Причиной неизбывного горя Петри было непонимание или превратное понимание того, что происходило за последнее время в Ниме, того, что значила она, Ана, для клуба. А Петря и не хотел ничего понимать.
Когда Ана узнала, что он назначен скотником, она обрадовалась и, окрыленная надеждой, стала уговаривать:
— Теперь тебе нужно грамотным стать, учиться.
— А зачем? Разве такой я не хорош тебе?
— Что ты говоришь, Петря?
— Да куда мне, простому скотнику, с заведующей!..
— Петря, дорогой, не так ты все это понимаешь.
— Брось ты меня учить. И так все село знает, что я дурак, а ты умная.
Переубедить его было невозможно.
Ана видела вокруг себя счастливые пары. И радовалась за них. И печалилась о себе.

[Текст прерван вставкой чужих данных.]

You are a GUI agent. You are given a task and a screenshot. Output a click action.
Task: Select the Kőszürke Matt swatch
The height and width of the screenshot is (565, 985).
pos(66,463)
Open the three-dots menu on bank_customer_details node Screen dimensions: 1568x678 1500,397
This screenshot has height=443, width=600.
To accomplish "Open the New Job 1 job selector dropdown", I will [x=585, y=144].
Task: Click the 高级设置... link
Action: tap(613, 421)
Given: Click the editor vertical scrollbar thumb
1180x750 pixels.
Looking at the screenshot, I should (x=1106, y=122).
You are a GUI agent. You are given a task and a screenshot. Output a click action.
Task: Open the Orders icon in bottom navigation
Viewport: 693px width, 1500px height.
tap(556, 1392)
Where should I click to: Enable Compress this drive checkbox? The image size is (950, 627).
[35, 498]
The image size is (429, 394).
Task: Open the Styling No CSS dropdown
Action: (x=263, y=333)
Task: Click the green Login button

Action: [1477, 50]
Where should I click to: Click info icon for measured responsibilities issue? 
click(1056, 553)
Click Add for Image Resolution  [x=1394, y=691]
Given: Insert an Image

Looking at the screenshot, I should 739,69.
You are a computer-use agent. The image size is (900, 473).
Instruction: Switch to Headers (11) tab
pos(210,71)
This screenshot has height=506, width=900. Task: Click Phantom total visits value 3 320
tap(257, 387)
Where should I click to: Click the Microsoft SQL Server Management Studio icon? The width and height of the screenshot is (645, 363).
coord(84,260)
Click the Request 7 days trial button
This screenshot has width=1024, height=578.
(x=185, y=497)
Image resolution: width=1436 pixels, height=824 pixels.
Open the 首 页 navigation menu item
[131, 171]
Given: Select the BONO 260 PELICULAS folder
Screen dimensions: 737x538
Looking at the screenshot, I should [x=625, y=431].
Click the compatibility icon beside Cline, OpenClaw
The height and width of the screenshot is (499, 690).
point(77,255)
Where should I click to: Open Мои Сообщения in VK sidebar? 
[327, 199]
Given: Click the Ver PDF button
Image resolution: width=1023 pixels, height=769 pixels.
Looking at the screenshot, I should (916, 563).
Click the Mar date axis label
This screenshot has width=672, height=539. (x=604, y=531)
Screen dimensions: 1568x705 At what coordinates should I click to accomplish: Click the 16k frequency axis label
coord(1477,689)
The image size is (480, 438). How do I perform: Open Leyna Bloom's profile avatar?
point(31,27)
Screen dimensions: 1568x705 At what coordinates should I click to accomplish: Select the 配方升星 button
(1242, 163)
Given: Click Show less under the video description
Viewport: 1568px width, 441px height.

Однажды вечером, когда она шла к клубу с Макавеем и Симионом Пантей, в темноте вдруг раздался голос Фируцы:
— Симион!
Пантя, ни слова не сказав, свернул в сторону и быстро зашагал на прозвучавший из темноты оклик. В этот вечер Пантя опоздал на репетицию. Ана не удивилась. История Симиона и Фируцы была невеселой. Они любили друг друга с детства, но теперь должны были скрываться, потому что Сэлкудяну возмечтал невесть о каком зяте для своей красивой дочери с приданым в три югара земли и девять овец. Соломоника, мать девушки, которая была в дальнем родстве с родителями Симиона, потворствовала дочери, скрывая их редкие и тревожные свидания. А в последнее время потихоньку от мужа Соломоника отпускала девушку на репетиции хорового и танцевального кружков.
«Все же они счастливее меня, — думала Ана. — Их счастью мешают другие. А между собой у них мир да любовь».
Жизнь Аны среди всех этих событий и перемен, конечно, не могла идти легко и гладко. Но Ана чувствовала, что уже не может бросить все и вернуться к старому. Еще были люди, которые смеялись, когда она рассказывала о будущем Нимы, которые не верили, что женщина имеет право и возможность бороться за это будущее. И говорили без всякого стеснения:
— Э, брось ты, Ана! Языком молоть ты, видать, мастерица, а дело сделать — не по плечу тебе. Тут мужик нужен.
Ана, как могла, превозмогала обиду и начинала горячо убеждать.
— Жизнь изменилась, — втолковывала им она. — Многое нужно сделать, и нельзя держать женщин в стороне. Если работаешь одной рукой, сделаешь только половину. Мотыгу и ту обеими руками держат. Так вот, и без женщин останешься на полдороге.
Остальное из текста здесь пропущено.